8 years. It has been 8 years since my heart left my chest. 8 years since I looked upon that screen and knew in my gut what the tech didn’t want to tell me. You were gone and I never even knew your name.
Never in a million years did I think I would be pregnant at just 19 years old but I embraced it. I was in love, had always wanted to be a mom, and was up for the challenge. People say I was too young and things happen for the best. While they may be right the pain is not lessened by other people offering ‘comfort’ the only way they know how.
The years go by but the heartache doesn’t lessen. Some seasons of life I think about you more and there are others where you don’t cross my mind for a while. I then feel terrible for not thinking of you. It is a vicious cycle of thinking about you and being sad that you’re not here and being sad because I haven’t thought about you. ‘Tis is motherhood I guess, the mom guilt never dies.
This year though is extra hard. This year I became a mom all over again. To a baby I got to hold for the first time. Part of me dies a little inside when people ask if she is my first. How do you explain to someone that she ‘technically’ isn’t when you’re not here to show them? It is a hard thought to process. It leads to emotions I never thought I would feel.
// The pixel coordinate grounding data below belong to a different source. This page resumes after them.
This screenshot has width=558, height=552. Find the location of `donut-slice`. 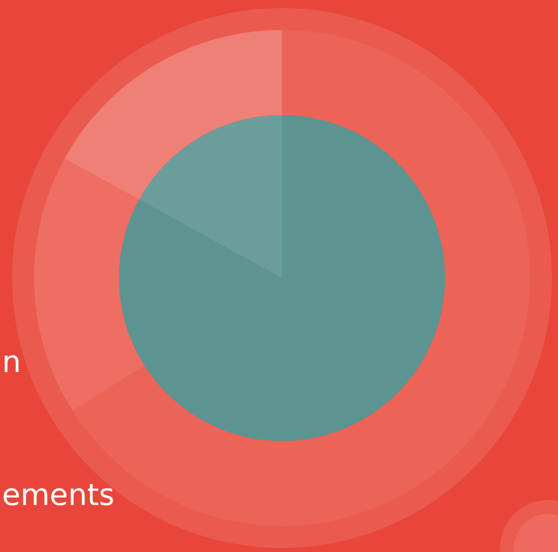

donut-slice is located at coordinates (173, 115).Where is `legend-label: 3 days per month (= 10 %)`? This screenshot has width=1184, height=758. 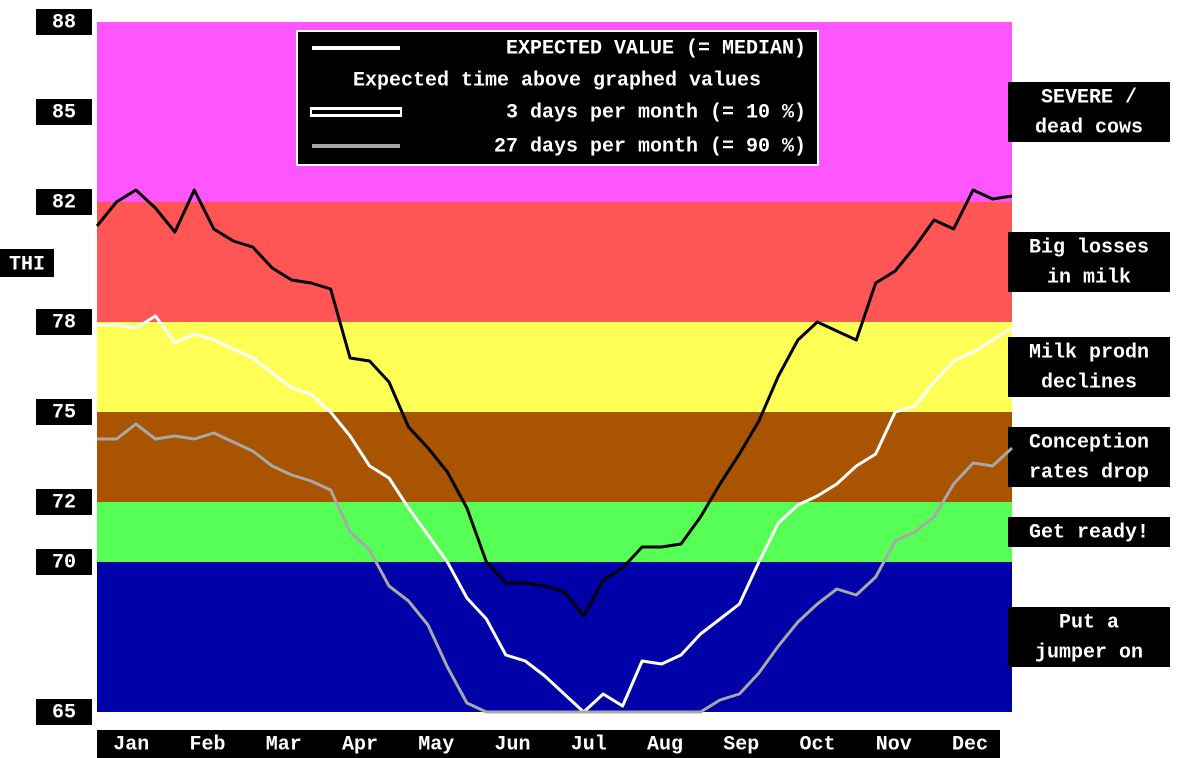 legend-label: 3 days per month (= 10 %) is located at coordinates (656, 112).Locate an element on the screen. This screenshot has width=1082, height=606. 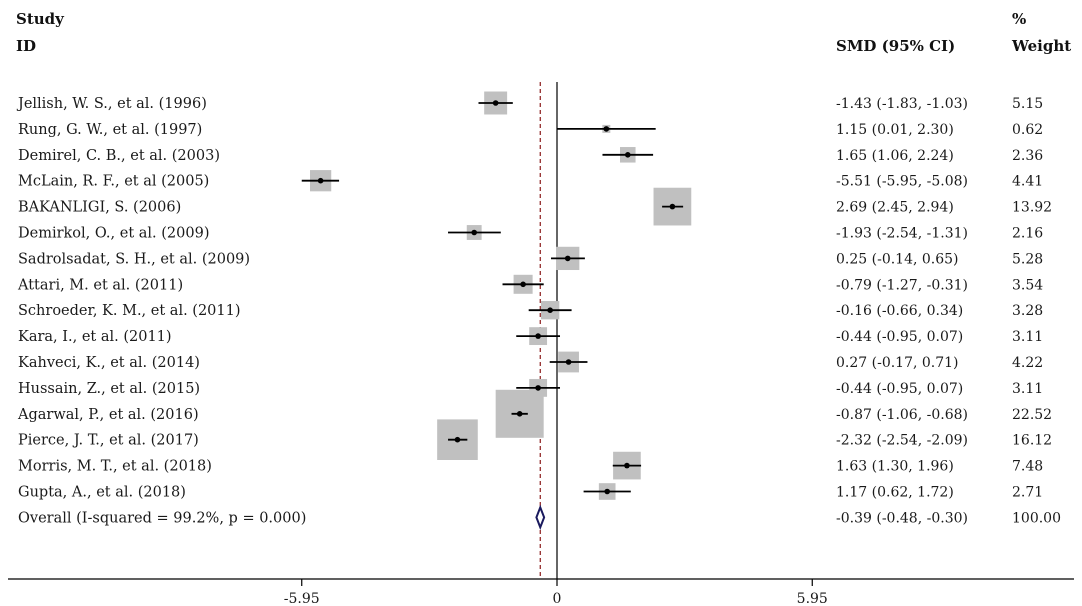
study-label: Pierce, J. T., et al. (2017) is located at coordinates (108, 441).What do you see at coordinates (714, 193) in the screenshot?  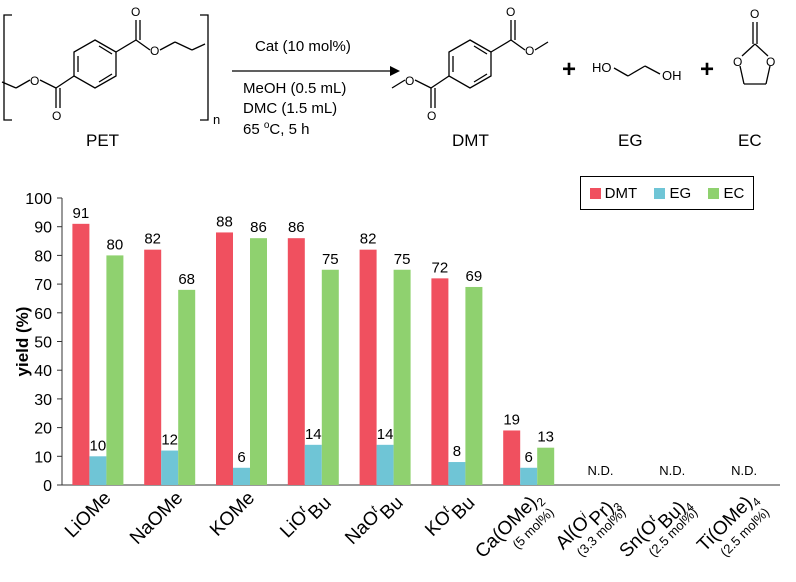 I see `legend-swatch-ec` at bounding box center [714, 193].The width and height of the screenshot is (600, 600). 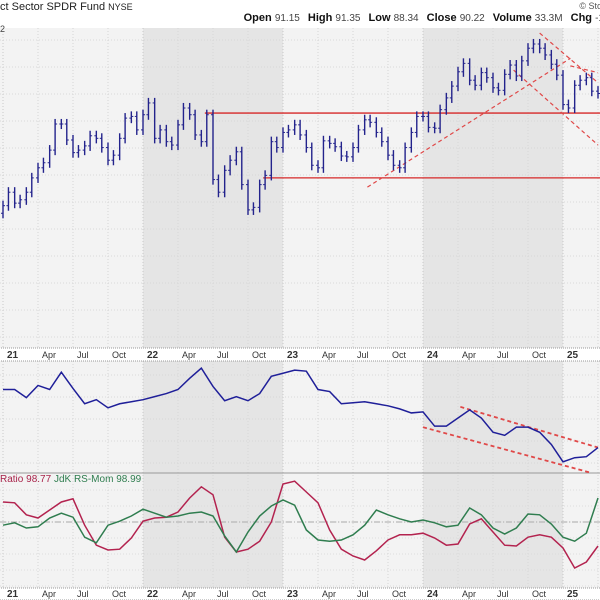 What do you see at coordinates (573, 594) in the screenshot?
I see `x-tick-label: 25` at bounding box center [573, 594].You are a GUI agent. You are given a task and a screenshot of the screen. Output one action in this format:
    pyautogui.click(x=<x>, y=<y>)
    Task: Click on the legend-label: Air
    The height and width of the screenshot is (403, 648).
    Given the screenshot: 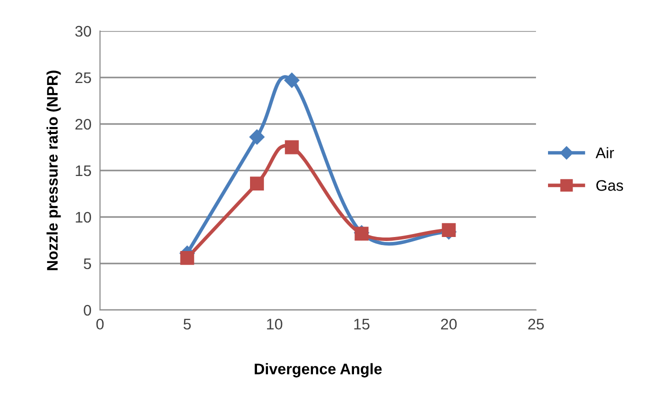 What is the action you would take?
    pyautogui.click(x=605, y=152)
    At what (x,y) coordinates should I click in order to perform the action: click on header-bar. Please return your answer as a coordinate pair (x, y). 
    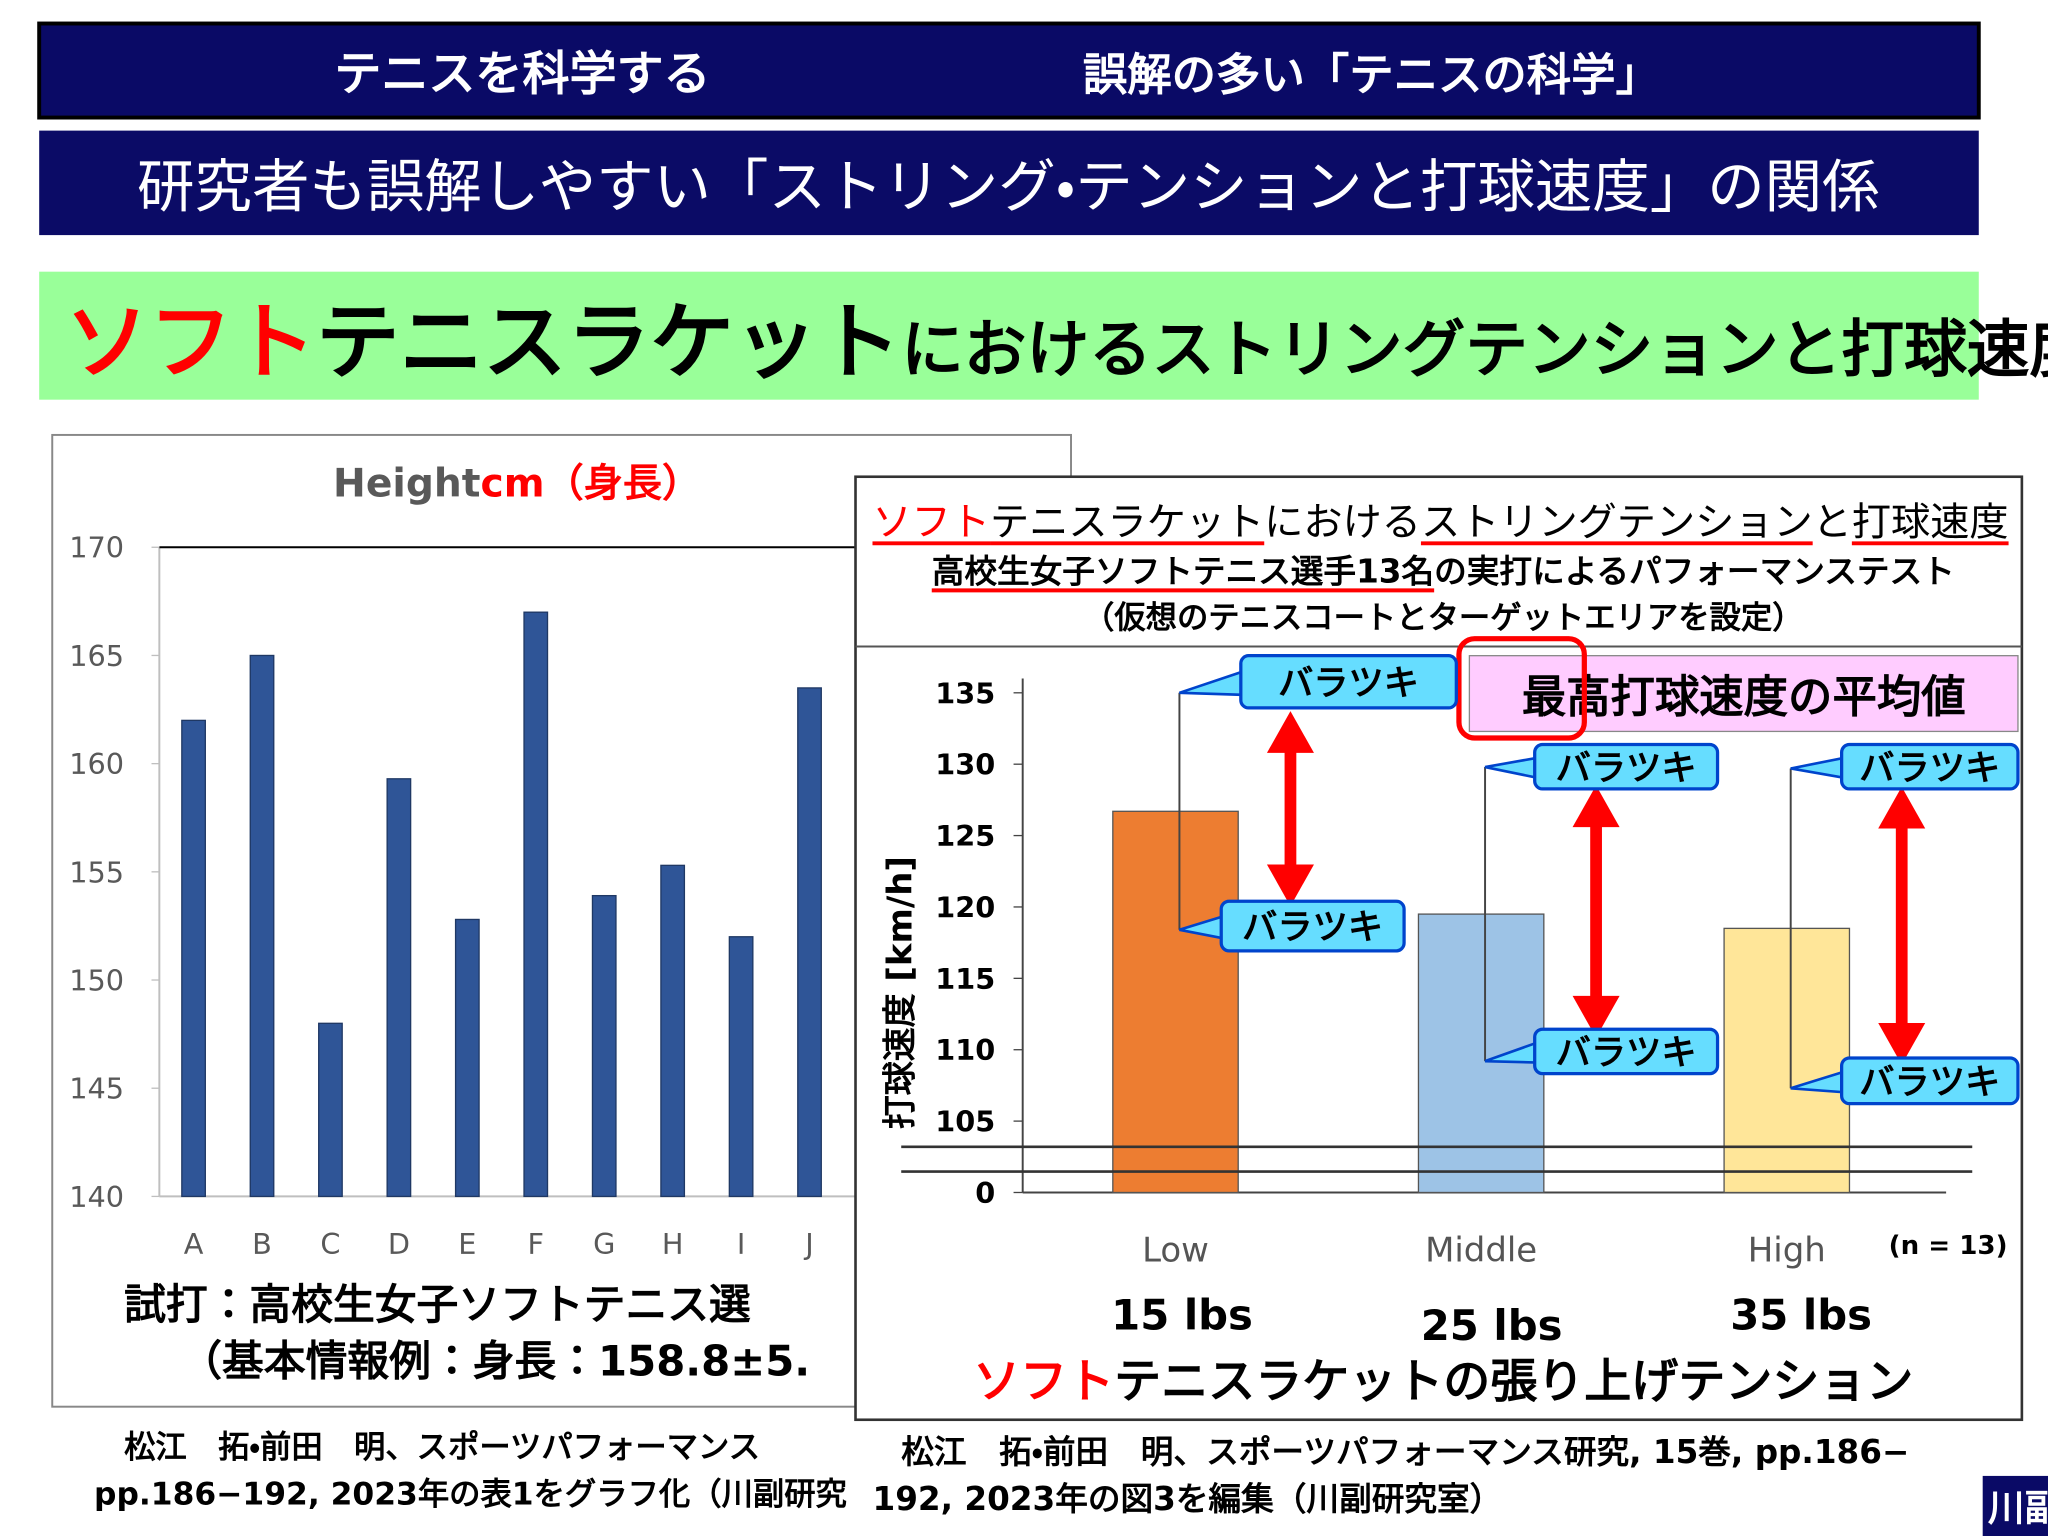
    Looking at the image, I should click on (1009, 70).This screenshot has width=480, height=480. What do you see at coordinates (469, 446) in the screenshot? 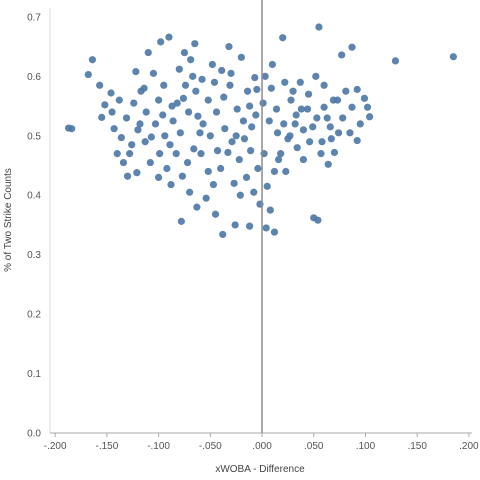
I see `x-tick-label: .200` at bounding box center [469, 446].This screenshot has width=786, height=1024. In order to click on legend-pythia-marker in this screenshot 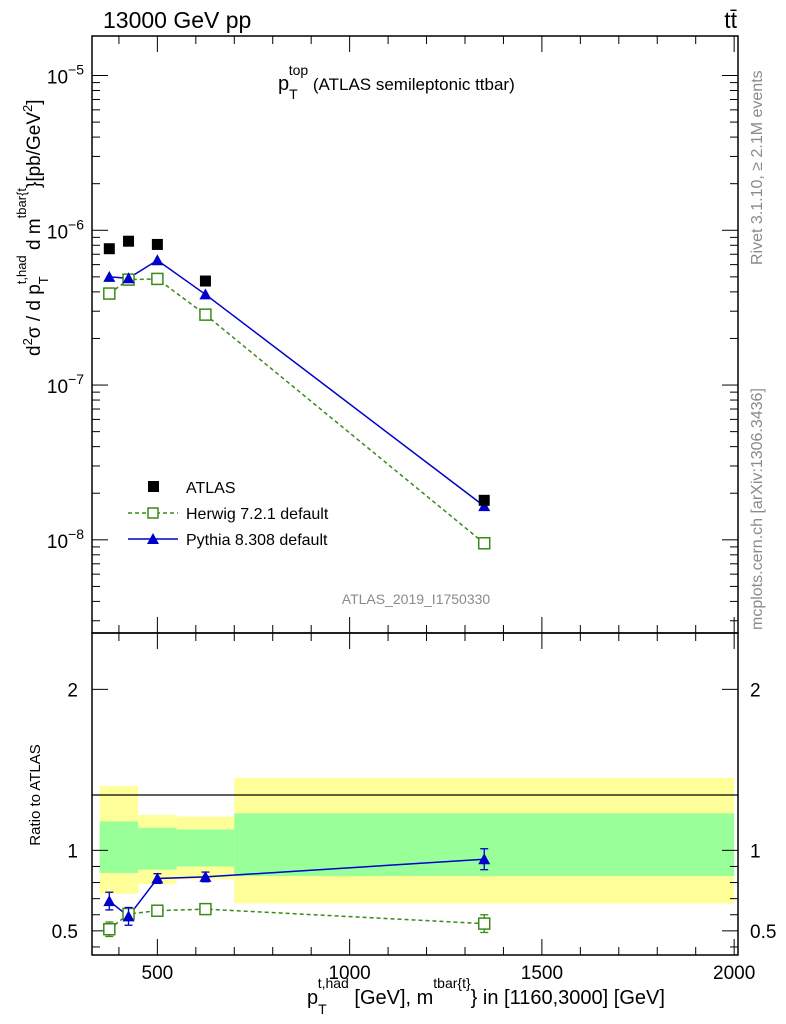, I will do `click(153, 538)`.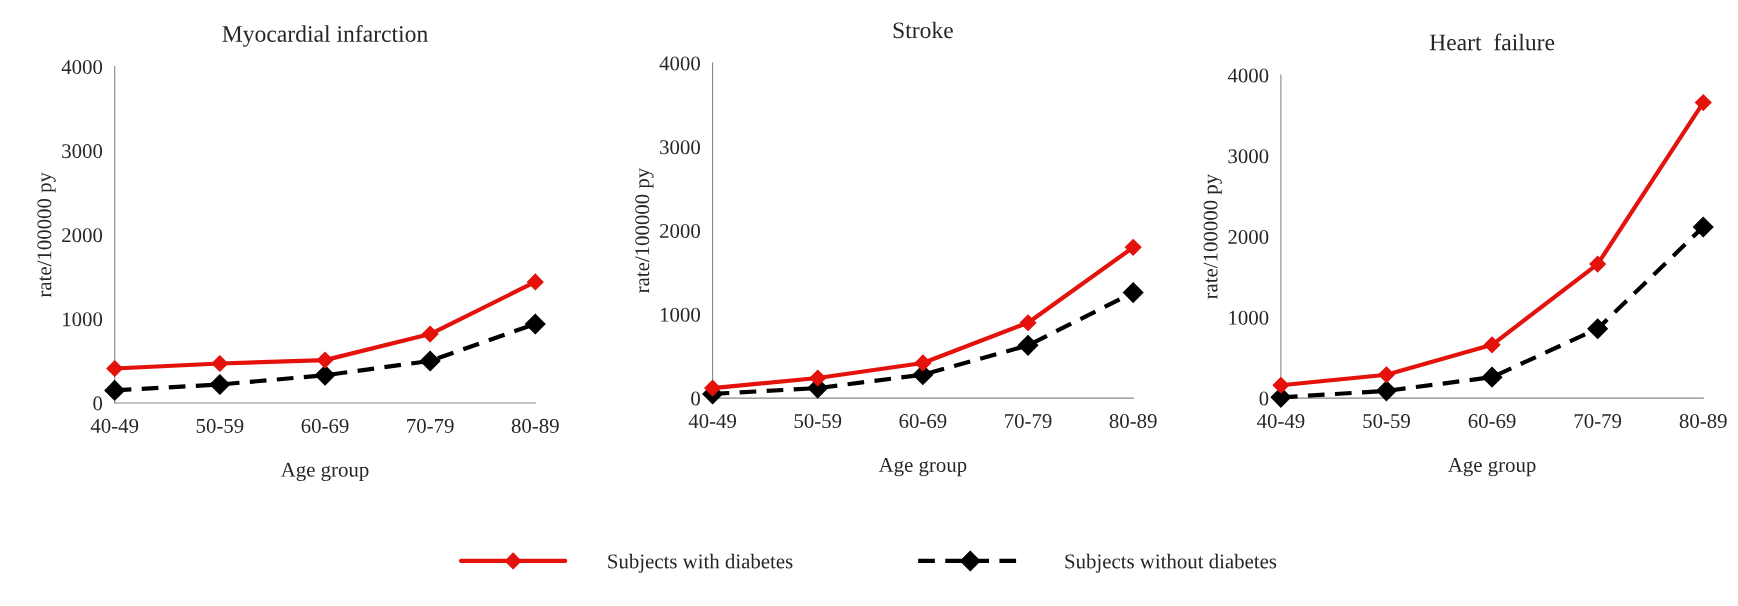 The height and width of the screenshot is (606, 1738). Describe the element at coordinates (700, 563) in the screenshot. I see `text: Subjects with diabetes` at that location.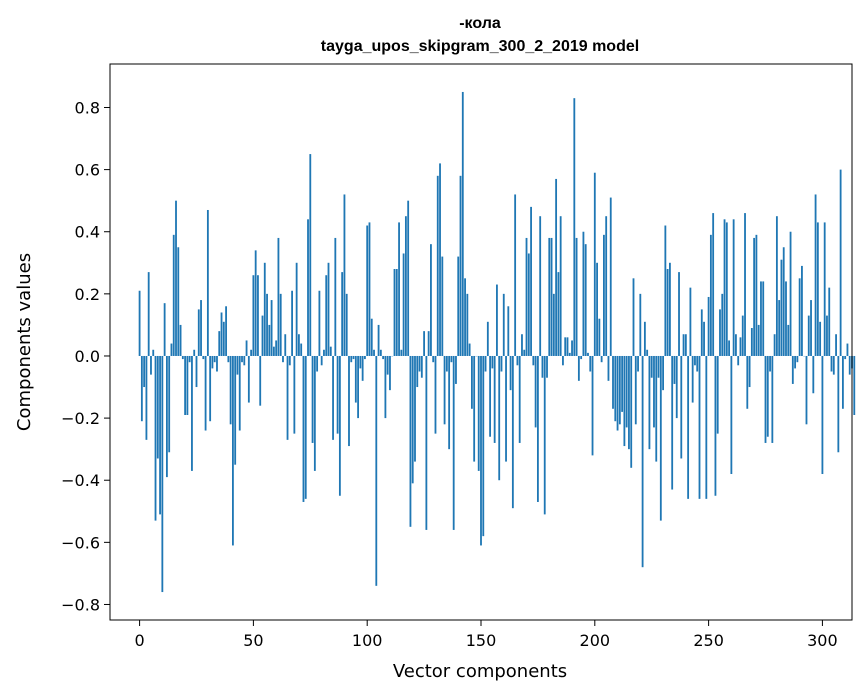  I want to click on y-axis-ticks: −0.8 −0.6 −0.4 −0.2 0.0 0.2 0.4 0.6 0.8, so click(86, 356).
This time of year also brings an extra ache in my heart for you when I see other kids your age going off to school. You would be 7 years old and I would be walking you to your first day of class as a second grader. Sometimes it is hard to comprehend how different life would be.
I am, though, finally allowing myself to talk about you more. To not be afraid what others will think, who they will tell, and what they will wonder. You were real, you were life, and you were loved. That is that.
I don’t expect the coming years will bring me any peace as every year I will have to relive August 18th and the events that unfolded that day. But I do revel in the fact that by the grace of God I will see you again. I will hold you like a mother is supposed to, I will kiss you like I should, I will rejoice knowing we will forever be together.
For now I will remember the weeks we had and know that you are in the greatest hands. Waiting to greet me again, but this time I won’t ever have to leave wondering why I never even knew your name.